Work to complete: Find how many lines of the listing below include the word "computer", then report the number by itself.

════

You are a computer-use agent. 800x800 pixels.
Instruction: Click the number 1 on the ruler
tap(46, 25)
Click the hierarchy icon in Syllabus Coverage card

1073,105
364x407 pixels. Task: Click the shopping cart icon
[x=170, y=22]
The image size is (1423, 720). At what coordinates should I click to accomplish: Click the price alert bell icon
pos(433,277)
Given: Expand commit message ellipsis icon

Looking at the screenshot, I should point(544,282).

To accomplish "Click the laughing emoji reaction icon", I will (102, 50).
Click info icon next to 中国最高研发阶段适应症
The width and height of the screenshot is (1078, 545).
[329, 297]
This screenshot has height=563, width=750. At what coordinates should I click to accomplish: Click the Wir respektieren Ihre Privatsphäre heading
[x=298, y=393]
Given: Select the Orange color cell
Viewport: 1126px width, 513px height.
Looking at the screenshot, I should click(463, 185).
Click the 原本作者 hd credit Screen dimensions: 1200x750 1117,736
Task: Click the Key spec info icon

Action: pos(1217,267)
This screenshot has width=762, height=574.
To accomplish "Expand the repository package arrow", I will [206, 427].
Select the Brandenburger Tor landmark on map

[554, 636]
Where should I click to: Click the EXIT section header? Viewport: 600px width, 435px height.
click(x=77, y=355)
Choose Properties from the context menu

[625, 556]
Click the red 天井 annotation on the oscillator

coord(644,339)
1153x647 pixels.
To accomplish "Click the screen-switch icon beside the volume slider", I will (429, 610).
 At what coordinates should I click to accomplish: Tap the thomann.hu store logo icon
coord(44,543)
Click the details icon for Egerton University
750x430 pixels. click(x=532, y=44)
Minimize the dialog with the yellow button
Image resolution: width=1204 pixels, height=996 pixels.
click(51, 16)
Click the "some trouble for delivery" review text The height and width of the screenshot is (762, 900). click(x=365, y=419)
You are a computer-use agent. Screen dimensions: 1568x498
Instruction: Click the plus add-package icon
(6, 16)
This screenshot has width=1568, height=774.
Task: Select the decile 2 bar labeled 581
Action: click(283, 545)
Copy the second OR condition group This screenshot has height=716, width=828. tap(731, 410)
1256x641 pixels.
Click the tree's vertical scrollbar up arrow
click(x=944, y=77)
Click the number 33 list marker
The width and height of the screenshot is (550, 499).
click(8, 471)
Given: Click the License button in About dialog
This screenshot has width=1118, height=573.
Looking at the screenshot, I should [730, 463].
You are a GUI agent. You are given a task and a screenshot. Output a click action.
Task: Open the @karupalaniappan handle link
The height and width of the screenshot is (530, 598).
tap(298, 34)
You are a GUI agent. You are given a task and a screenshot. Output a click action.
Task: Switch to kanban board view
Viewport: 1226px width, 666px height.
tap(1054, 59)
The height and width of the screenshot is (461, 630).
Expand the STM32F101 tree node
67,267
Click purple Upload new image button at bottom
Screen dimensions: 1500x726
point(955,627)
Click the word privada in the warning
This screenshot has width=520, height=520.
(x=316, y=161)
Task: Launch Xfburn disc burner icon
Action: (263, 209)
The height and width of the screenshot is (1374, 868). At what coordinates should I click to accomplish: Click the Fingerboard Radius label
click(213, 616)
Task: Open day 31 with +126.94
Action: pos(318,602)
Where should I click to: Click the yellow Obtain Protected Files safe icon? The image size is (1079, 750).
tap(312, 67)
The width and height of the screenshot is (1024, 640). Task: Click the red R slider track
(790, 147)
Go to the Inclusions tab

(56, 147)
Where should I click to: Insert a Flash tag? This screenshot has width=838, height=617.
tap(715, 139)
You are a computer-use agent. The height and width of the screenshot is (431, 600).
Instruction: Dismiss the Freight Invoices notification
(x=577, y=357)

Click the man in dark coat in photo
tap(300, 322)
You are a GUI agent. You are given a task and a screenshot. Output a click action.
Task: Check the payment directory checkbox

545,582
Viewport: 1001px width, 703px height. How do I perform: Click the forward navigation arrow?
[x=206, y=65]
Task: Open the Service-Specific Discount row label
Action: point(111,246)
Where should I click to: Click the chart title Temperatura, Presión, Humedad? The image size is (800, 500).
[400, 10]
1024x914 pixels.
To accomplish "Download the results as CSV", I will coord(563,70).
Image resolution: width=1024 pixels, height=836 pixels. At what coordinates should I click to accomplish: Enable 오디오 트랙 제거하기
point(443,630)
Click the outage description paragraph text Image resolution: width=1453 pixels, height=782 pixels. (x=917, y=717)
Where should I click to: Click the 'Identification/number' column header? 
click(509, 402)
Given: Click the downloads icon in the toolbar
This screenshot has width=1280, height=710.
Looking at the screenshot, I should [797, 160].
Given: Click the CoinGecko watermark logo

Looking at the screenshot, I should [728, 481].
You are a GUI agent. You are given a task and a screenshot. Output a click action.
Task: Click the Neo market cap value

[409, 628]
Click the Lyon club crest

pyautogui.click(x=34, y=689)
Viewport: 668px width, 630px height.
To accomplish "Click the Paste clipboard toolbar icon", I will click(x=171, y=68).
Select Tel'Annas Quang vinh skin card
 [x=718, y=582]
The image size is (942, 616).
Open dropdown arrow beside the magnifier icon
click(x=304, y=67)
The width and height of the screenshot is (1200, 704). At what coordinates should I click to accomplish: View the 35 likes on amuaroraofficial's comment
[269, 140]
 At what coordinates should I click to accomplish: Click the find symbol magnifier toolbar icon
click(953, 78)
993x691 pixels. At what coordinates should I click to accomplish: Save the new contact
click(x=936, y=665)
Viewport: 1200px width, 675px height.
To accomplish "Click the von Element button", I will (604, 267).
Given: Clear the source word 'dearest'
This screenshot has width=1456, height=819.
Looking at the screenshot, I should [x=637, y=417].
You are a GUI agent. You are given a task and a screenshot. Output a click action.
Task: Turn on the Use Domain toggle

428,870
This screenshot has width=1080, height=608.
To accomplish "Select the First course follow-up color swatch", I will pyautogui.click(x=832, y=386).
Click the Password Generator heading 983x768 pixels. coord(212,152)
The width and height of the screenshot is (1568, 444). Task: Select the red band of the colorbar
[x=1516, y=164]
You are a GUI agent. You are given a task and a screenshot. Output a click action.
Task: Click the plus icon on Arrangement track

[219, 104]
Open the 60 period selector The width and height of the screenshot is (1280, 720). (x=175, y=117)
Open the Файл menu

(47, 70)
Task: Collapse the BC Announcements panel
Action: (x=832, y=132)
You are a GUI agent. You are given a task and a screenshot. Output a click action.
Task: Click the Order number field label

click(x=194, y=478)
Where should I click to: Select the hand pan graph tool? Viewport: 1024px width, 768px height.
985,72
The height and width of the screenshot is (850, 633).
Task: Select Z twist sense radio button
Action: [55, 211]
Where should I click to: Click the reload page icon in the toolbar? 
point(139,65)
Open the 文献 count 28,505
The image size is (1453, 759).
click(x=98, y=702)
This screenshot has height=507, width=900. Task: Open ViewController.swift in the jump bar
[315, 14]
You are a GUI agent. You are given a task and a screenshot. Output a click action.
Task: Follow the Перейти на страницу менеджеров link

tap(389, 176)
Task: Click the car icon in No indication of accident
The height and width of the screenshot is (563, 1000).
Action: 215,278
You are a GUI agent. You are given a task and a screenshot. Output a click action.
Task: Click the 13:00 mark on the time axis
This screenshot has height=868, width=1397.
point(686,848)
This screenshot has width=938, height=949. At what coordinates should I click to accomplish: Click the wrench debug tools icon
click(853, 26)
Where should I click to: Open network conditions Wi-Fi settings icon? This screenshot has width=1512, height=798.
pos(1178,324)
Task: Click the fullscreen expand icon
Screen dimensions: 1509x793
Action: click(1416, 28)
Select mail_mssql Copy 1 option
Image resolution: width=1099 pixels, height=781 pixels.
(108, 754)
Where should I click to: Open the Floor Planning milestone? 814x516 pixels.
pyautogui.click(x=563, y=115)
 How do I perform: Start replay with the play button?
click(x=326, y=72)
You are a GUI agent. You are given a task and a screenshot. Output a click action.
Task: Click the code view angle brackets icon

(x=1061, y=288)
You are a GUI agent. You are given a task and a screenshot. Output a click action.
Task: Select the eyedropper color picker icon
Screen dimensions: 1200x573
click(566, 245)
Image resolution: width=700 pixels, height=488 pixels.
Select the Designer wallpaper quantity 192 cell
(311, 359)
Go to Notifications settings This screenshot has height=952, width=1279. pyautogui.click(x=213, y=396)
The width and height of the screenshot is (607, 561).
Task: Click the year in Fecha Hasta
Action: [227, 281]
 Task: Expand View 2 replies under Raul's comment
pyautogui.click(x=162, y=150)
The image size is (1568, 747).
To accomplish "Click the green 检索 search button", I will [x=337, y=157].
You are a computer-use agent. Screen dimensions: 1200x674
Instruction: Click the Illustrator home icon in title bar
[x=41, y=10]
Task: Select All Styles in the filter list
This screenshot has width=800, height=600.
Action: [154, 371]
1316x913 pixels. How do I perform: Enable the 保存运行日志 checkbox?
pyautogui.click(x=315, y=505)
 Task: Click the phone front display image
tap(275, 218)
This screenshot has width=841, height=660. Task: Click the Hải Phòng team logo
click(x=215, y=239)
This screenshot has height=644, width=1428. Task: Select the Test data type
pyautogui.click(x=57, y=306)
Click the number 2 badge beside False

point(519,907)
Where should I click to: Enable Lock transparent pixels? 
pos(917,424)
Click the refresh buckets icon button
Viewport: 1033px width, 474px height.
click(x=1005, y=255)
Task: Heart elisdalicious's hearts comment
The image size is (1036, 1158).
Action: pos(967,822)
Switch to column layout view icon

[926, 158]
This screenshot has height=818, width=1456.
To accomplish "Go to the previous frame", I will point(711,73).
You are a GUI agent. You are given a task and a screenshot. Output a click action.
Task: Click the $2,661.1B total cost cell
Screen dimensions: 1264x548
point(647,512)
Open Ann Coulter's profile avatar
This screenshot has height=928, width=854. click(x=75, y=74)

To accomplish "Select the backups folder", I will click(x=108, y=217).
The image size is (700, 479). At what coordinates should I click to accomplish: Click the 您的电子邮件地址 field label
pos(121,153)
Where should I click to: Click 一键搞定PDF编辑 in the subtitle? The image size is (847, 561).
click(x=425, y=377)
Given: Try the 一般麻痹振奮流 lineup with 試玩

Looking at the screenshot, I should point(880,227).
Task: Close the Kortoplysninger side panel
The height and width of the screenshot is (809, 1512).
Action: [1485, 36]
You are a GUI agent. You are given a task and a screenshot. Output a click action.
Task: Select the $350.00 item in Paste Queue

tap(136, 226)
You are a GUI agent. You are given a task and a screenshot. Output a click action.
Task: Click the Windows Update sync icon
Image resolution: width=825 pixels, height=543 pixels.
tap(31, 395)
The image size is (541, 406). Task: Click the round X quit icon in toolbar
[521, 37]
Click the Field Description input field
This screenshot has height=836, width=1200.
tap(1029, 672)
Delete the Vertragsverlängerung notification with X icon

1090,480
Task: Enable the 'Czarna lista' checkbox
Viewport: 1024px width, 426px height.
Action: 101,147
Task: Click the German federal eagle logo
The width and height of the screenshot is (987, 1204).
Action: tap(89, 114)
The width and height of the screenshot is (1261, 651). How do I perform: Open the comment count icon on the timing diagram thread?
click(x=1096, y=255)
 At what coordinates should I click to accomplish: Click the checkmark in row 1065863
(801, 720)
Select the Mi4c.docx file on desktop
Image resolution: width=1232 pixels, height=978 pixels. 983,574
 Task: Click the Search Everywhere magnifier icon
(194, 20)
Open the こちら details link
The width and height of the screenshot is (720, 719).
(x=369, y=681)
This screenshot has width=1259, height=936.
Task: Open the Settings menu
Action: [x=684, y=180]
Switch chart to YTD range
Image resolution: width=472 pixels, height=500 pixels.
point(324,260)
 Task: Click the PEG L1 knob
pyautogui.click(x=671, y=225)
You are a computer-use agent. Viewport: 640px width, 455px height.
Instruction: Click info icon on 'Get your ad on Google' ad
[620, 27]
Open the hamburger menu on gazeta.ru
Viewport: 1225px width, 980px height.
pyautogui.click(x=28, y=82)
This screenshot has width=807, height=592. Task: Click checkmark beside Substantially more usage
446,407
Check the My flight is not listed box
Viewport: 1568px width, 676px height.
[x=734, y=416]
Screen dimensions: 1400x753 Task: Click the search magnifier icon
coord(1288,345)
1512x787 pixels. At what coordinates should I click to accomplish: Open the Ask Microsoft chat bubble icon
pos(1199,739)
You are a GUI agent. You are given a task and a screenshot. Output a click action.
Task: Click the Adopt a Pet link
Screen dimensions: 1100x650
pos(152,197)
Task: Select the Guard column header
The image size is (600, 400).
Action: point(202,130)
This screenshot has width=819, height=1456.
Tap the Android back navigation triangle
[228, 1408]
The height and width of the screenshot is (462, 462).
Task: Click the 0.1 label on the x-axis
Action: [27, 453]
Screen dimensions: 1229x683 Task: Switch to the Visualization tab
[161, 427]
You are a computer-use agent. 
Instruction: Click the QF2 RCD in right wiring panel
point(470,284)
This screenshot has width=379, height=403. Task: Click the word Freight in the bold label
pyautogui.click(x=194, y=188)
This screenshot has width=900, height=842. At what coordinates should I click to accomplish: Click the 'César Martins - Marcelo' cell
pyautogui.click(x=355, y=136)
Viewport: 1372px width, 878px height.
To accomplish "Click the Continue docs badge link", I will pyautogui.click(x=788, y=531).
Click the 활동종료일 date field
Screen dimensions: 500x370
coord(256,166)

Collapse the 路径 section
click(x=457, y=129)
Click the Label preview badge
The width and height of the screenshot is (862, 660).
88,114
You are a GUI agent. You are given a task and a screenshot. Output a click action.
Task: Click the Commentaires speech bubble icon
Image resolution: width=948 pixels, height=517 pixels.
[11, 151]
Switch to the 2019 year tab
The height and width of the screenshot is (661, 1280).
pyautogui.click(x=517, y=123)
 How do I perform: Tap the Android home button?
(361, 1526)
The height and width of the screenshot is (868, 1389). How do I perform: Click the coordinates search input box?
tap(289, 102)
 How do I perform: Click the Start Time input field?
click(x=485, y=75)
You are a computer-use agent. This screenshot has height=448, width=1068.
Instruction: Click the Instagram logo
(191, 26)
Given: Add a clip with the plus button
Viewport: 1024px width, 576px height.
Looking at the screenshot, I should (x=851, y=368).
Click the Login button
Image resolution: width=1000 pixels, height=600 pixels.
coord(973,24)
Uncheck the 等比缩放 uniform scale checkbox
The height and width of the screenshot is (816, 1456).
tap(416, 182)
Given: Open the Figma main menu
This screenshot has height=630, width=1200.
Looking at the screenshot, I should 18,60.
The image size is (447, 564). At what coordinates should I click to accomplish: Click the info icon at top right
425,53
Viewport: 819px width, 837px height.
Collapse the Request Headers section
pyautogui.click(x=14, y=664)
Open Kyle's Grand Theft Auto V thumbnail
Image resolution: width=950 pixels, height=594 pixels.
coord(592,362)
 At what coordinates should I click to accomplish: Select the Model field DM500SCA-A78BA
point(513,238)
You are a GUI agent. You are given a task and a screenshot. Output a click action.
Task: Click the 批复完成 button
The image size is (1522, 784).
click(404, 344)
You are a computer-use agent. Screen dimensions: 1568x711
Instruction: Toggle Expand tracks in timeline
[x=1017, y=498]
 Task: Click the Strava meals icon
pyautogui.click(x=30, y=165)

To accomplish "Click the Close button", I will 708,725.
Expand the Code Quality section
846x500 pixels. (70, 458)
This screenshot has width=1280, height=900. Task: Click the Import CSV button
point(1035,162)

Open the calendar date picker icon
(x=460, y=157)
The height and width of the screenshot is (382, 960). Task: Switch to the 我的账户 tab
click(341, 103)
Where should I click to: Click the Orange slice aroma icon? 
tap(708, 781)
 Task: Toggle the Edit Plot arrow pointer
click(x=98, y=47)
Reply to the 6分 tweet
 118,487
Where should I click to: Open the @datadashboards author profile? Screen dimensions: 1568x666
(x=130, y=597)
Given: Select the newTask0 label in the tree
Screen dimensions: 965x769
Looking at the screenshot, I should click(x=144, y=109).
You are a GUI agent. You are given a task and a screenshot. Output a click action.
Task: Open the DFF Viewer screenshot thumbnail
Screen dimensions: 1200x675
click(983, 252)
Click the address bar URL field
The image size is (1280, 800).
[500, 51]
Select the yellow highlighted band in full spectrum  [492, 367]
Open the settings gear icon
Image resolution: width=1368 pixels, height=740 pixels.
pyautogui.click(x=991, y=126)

════

Task output: 8